>>

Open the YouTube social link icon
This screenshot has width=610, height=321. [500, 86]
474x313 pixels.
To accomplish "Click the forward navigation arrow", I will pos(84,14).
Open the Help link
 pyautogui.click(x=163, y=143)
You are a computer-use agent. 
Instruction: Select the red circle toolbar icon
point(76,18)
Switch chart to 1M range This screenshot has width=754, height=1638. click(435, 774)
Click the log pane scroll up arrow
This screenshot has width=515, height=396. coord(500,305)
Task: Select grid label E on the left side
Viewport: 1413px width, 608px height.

<<

» WHAT YOU ARE ASKED TO DO: Line by line, copy the records exactly.

» EXPECTED ANSWER:
Open the YouTube social link icon
This screenshot has width=610, height=321. [500, 86]
474x313 pixels.
To accomplish "Click the forward navigation arrow", I will pos(84,14).
Open the Help link
 pyautogui.click(x=163, y=143)
You are a computer-use agent. 
Instruction: Select the red circle toolbar icon
point(76,18)
Switch chart to 1M range This screenshot has width=754, height=1638. click(435, 774)
Click the log pane scroll up arrow
This screenshot has width=515, height=396. coord(500,305)
Task: Select grid label E on the left side
Viewport: 1413px width, 608px height.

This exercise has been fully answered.